Portable gas chromatography–mass spectrometry (GC–MS) instrumentation has enabled the confirmatory analysis of explosive residues in the field. For battlefield forensics, portable GC–MS instruments are used for the detection and confirmatory identification of pre- and post-detonation threats. In addition, these systems provide information regarding the source of explosives based on the detection and identification of trace-level chemicals in the sample. The use of portable GC–MS is valuable for supporting scene safety, gathering intelligence, and providing investigative and adjudicative information about explosives events.

It is important to recognize that GC–MS in the laboratory has historically been used for some of these same purposes, but there are significant benefits to performing the analysis at the scene. First, on-scene analysis enables the development of render-safe procedures based upon real-time threat identification and assessment. Second, intelligence turnaround time to support offensive operations is significantly improved. Commanders are empowered to make actionable decisions using reliable, confirmed information. Third, GC–MS results in real time can help guide and optimize scene processing. Finally, analysis at the sample site enables the most accurate evaluation of the scene. Results are representative of the scene at the time of analysis, not at some later date when samples are received and analyzed at the laboratory. This timeliness is especially relevant for this type of physical evidence, because, aside from the danger associated with storage and transport of explosive evidence, some explosives have relatively high vapor pressures, and will evaporate or sublimate during transport to the laboratory.

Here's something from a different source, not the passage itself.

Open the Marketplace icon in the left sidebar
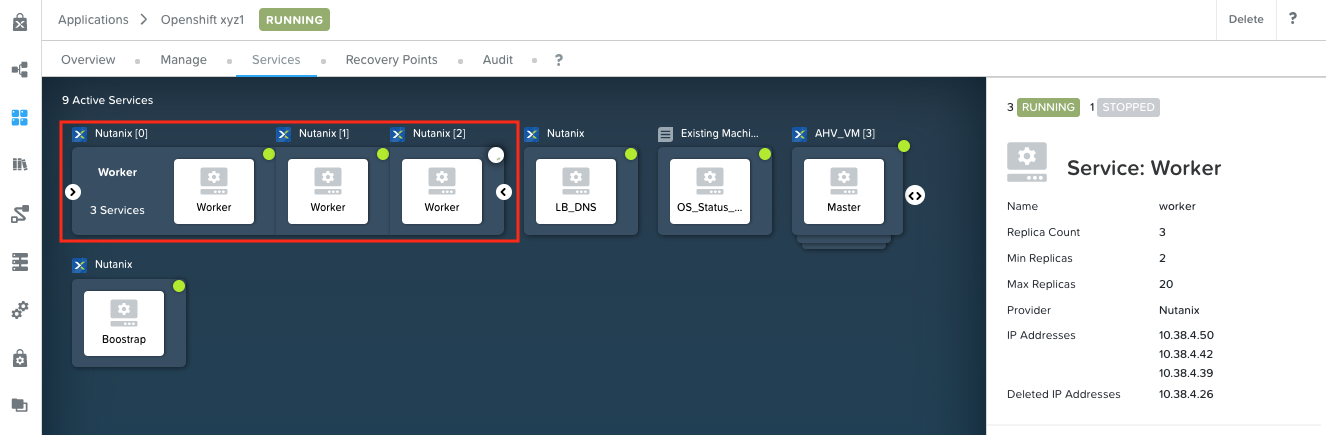The image size is (1326, 435). pyautogui.click(x=19, y=21)
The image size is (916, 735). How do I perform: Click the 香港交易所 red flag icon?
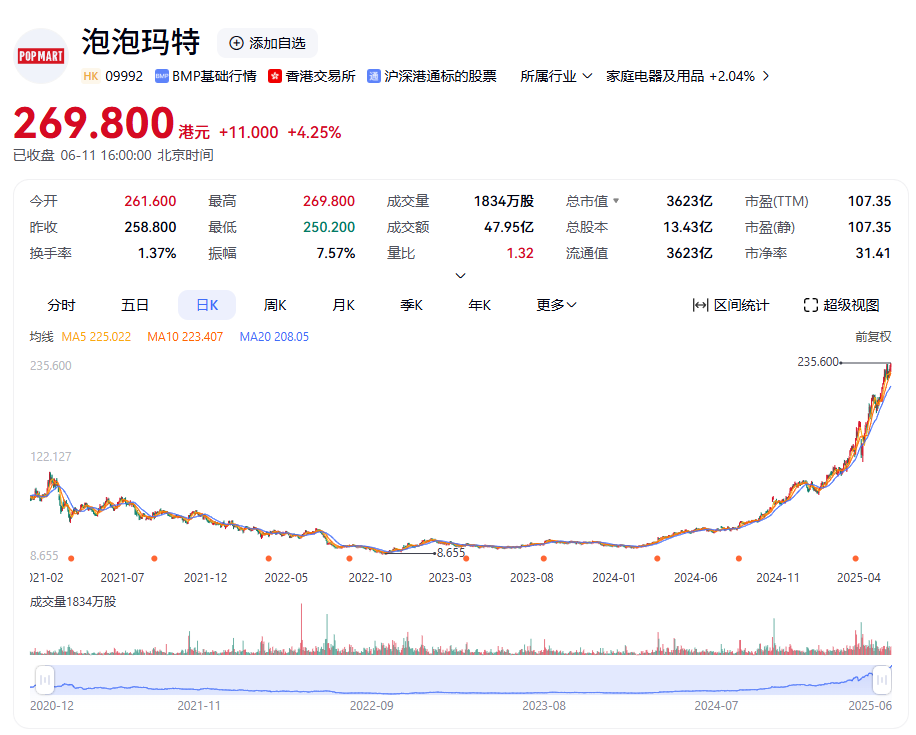tap(275, 76)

Portable GC–MS systems were initially introduced to the market almost 25 years ago. Since this time, the design and performance of these systems has evolved (1,2), and there are currently a number of portable GC–MS options available to both scientists and non-scientists performing field analysis. These systems include both quadrupole and ion-trap designs. Quadrupole systems offer the benefit of generating classical mass spectra that are more easily interpreted and directly comparable with spectra in the National Institute of Standards and Technology (NIST) MS database. Ion-trap systems are desirable for field use, because they can run at higher operating pressures. The pumps required to achieve and maintain these higher pressures are more field friendly than the chemical pumps that were historically needed to achieve and maintain the operating pressures required of portable quadrupole systems. However, spectra generated using ion-trap systems may exhibit ion-chemistry events such as dimer formations occurring in the trap (2), and, therefore, are not always directly comparable with mass spectra within the NIST MS database. In addition, space charge is sometimes observed. Space charge occurs when the force of ion-ion repulsions inside the trap become too great, and can result in incorrect m/z assignments. Space charge further complicates spectral library matching. Library search results are frequently critical to end users of portable GC–MS systems who rely on library matching to achieve successful results in the field.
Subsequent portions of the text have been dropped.